I don't like the way you did that either (specifically, not the kluge
in NUMERIC_DIGITS()).  It would probably work better if you declared
two different structs, or a union of same, to represent the two layout
cases.

A couple of other thoughts:

n_sign_dscale is now pretty inappropriately named, probably better to
change the field name.  This will also help to catch anything that's
not using the macros.  (Renaming the n_weight field, or at least burying
it in an extra level of struct, would be helpful for the same reason.)

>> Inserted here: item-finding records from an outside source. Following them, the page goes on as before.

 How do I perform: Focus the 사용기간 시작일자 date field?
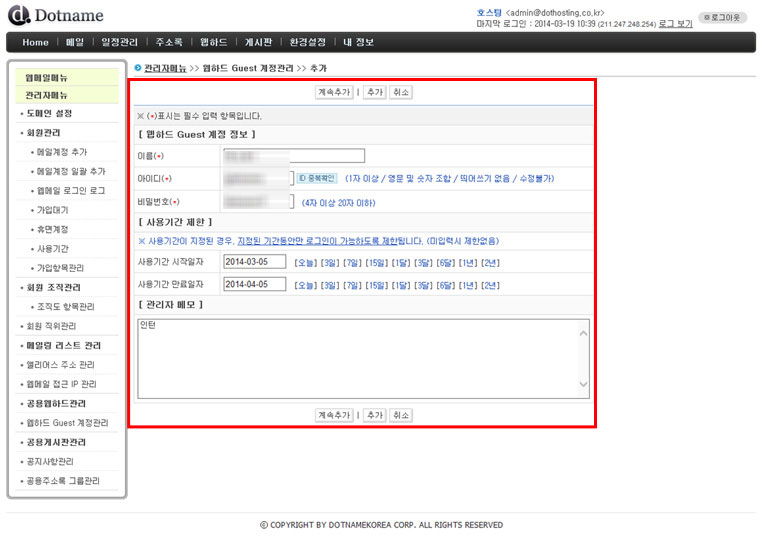254,262
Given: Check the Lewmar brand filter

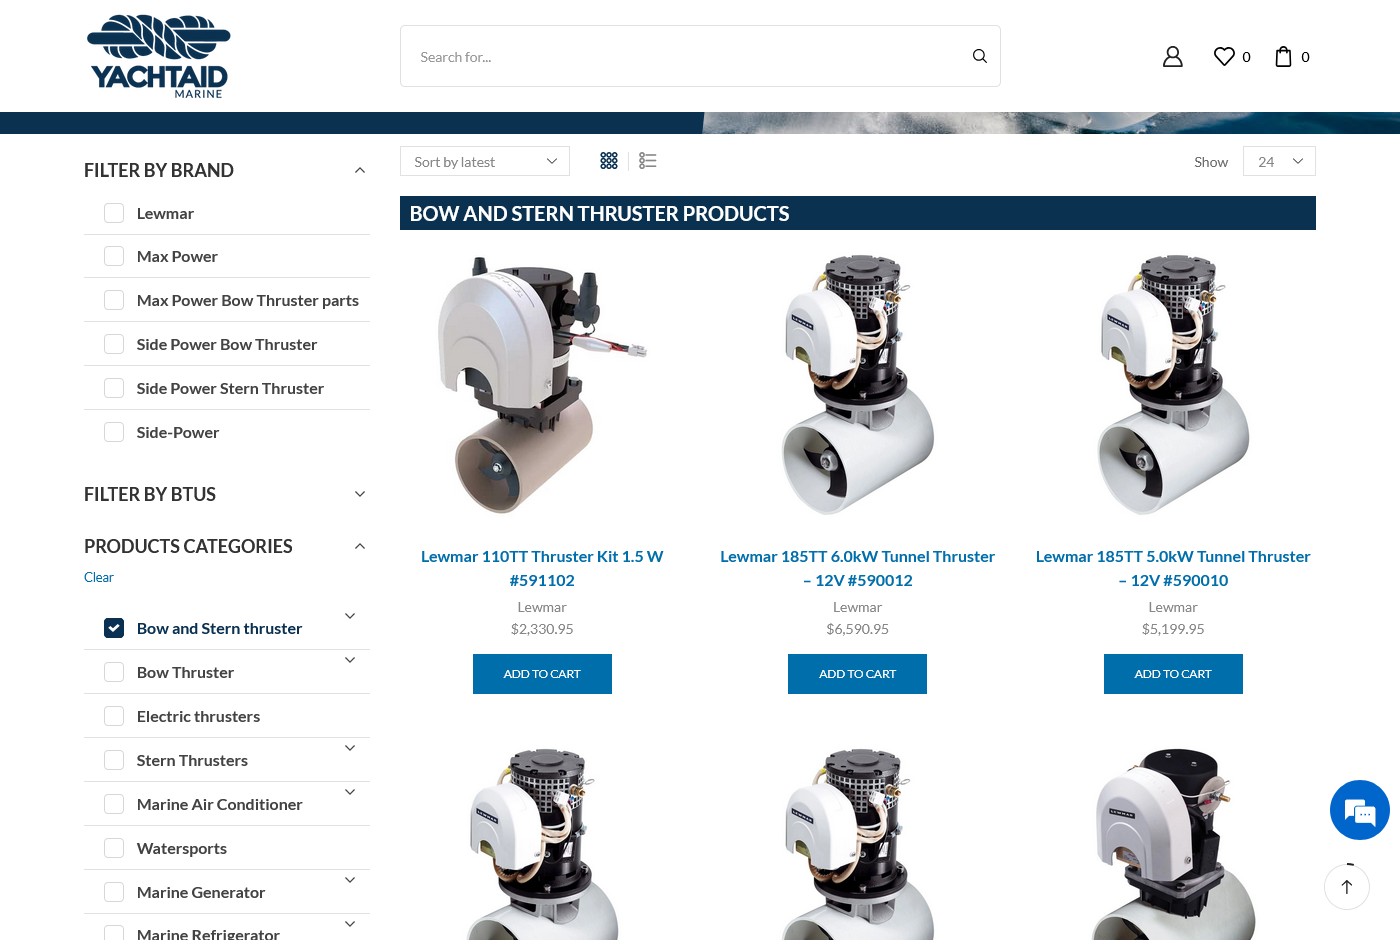Looking at the screenshot, I should click(x=114, y=213).
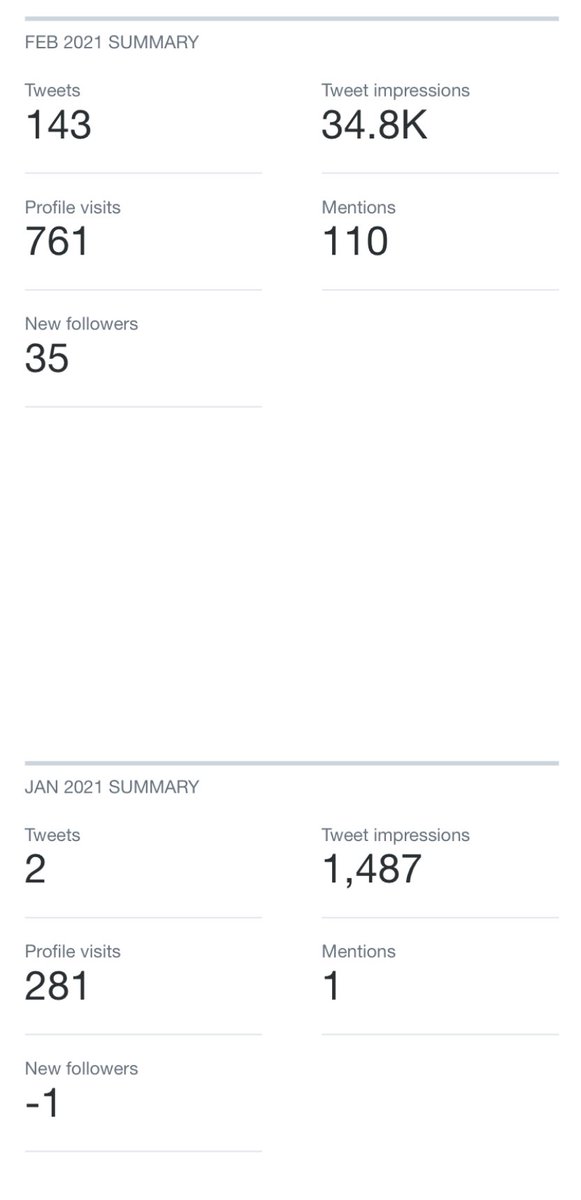This screenshot has width=581, height=1200.
Task: View Jan 2021 New followers -1
Action: (42, 1103)
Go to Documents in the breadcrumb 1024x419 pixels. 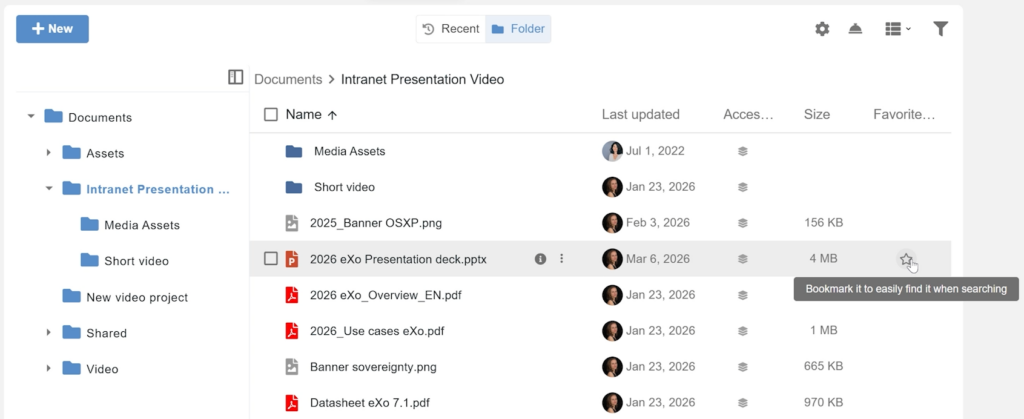tap(287, 79)
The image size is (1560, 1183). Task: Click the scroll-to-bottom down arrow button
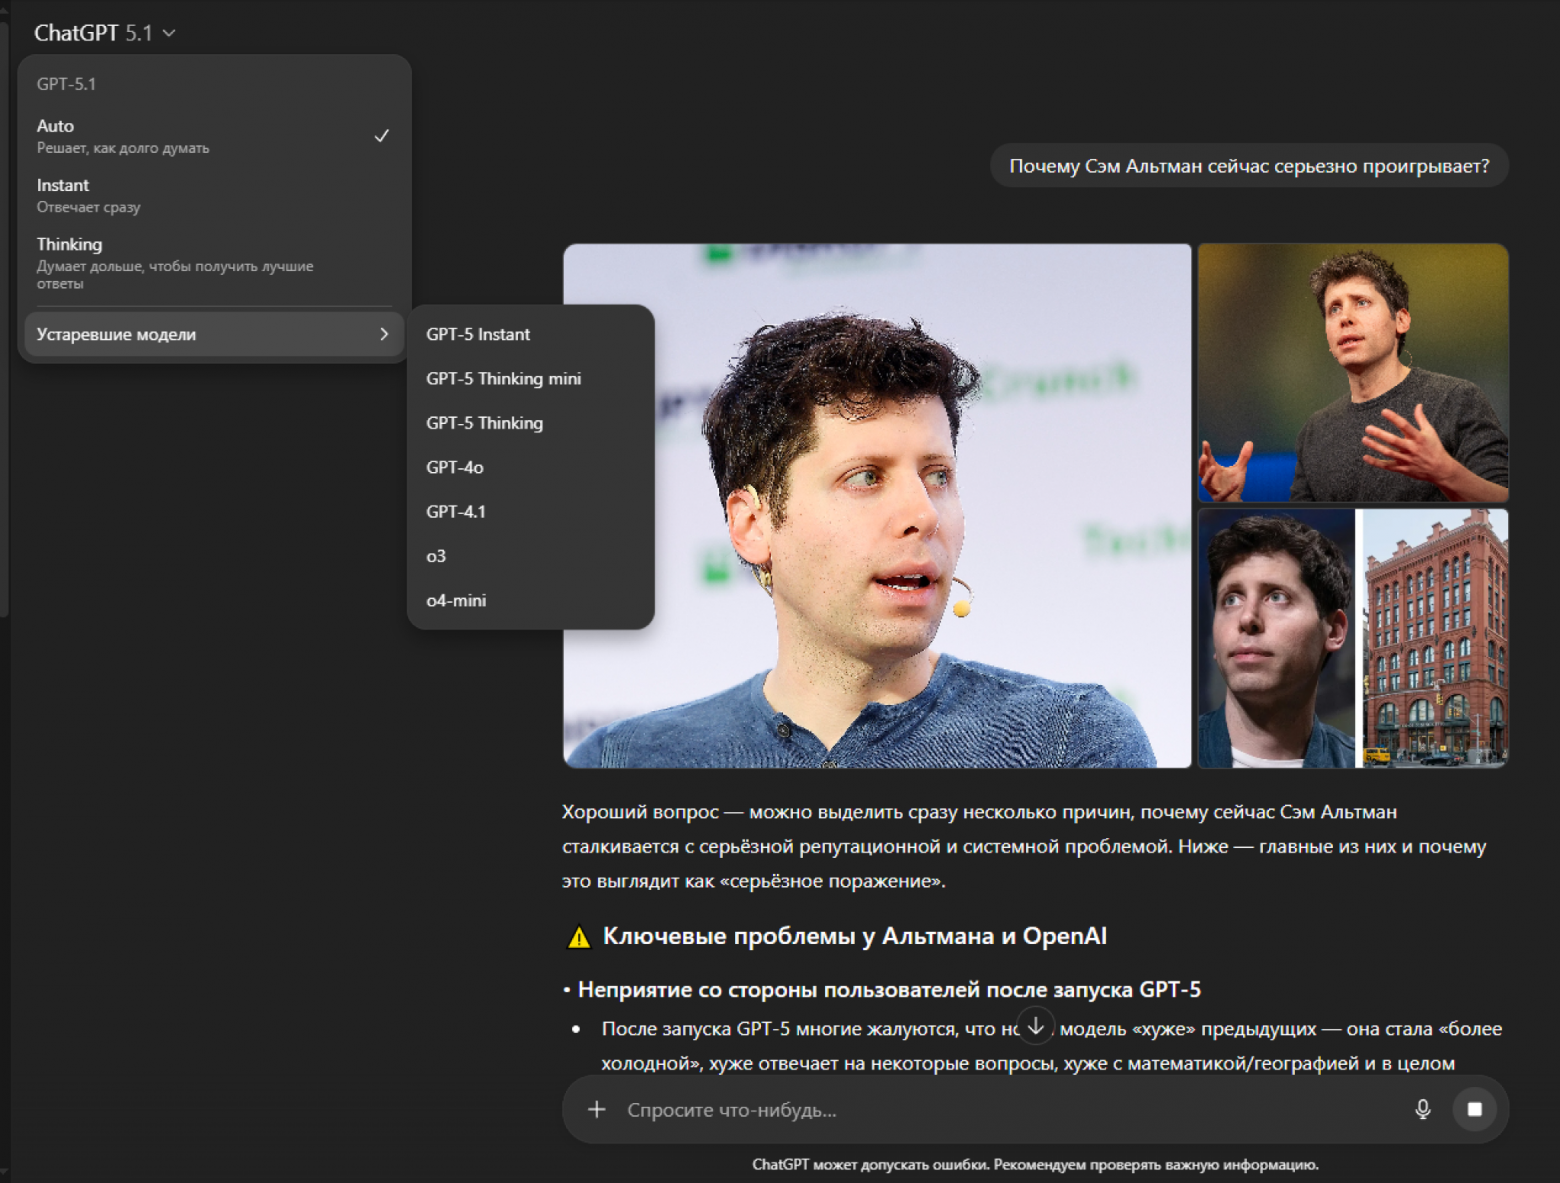point(1036,1026)
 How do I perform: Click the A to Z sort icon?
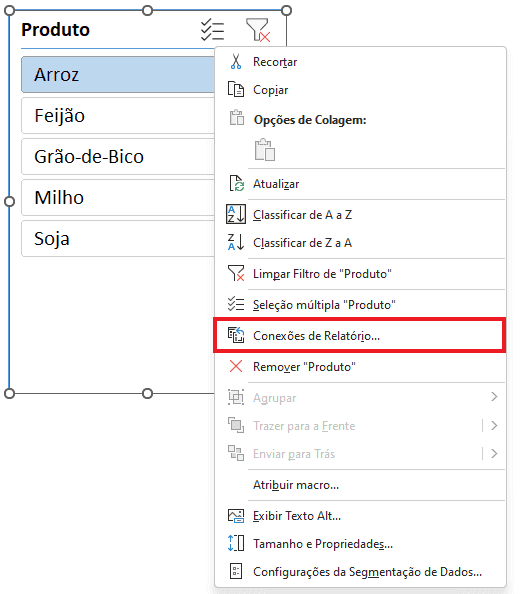(236, 214)
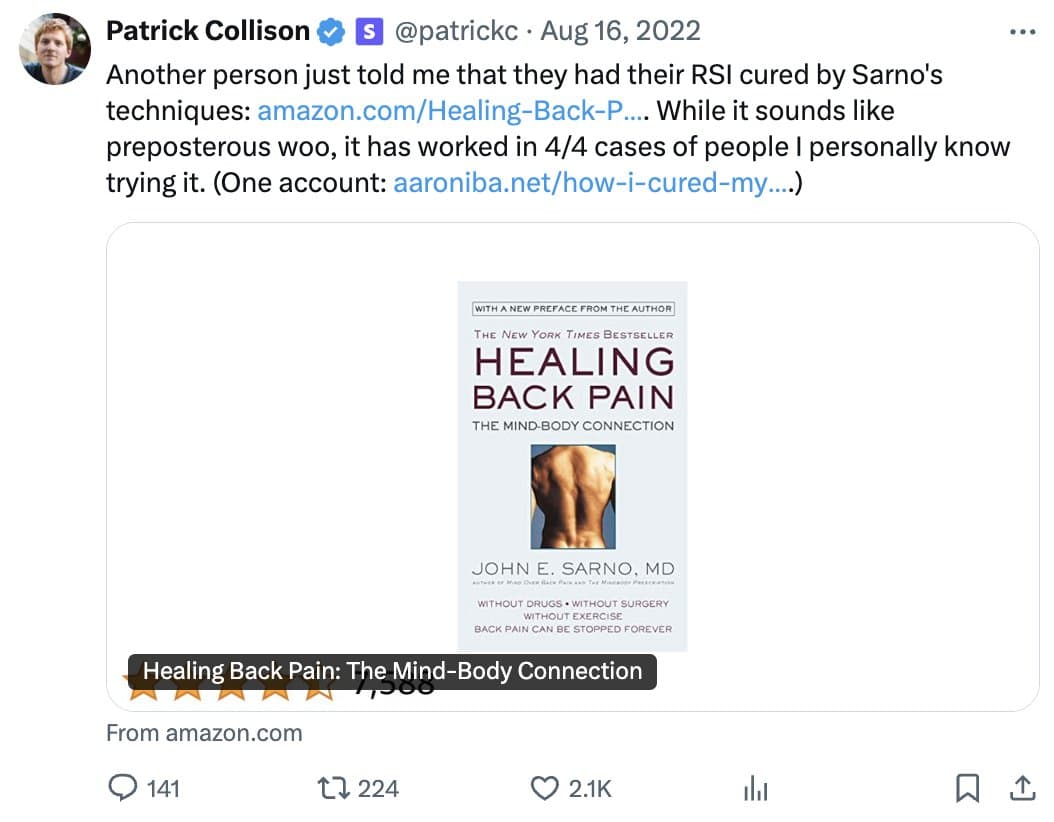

It seems like you've handled the NAN case a bit awkwardly.  Since the
weight is uninteresting for a NAN, it's okay to not store the weight
field, so I think what you should do is consider that the dscale field
is still full-width, ie the format of the first word remains old-style
not new-style.  I don't remember whether dscale is meaningful for a NAN,
but if it is, your approach is constraining what is possible to store,
and is also breaking compatibility with old databases.

Also, I wonder whether you can do anything with depending on the actual
bit values of the flag bits --- specifically, it's short header format
iff first bit is set.  The NUMERIC_HEADER_SIZE macro in particular could
be made more efficient with that.

The sign extension code in the NUMERIC_WEIGHT() macro seems a bit
awkward; I wonder if there's a better way.  One solution might be to
offset the value (ie, add or subtract NUMERIC_SHORT_WEIGHT_MIN) rather
than try to sign-extend per se.

Please do NOT commit this:

                                (errcode(ERRCODE_NUMERIC_VALUE_OUT_OF_RANGE),
!                                errmsg("value overflows numeric format %x w=%d 
s=%u",
!                                       result->n_sign_dscale,
!                                       NUMERIC_WEIGHT(result), 
NUMERIC_DSCALE(result))));

or at least hide it in "#ifdef DEBUG_NUMERIC" or some such.

Other than that the code changes look pretty clean, I'm mostly just
dissatisfied with the access macros.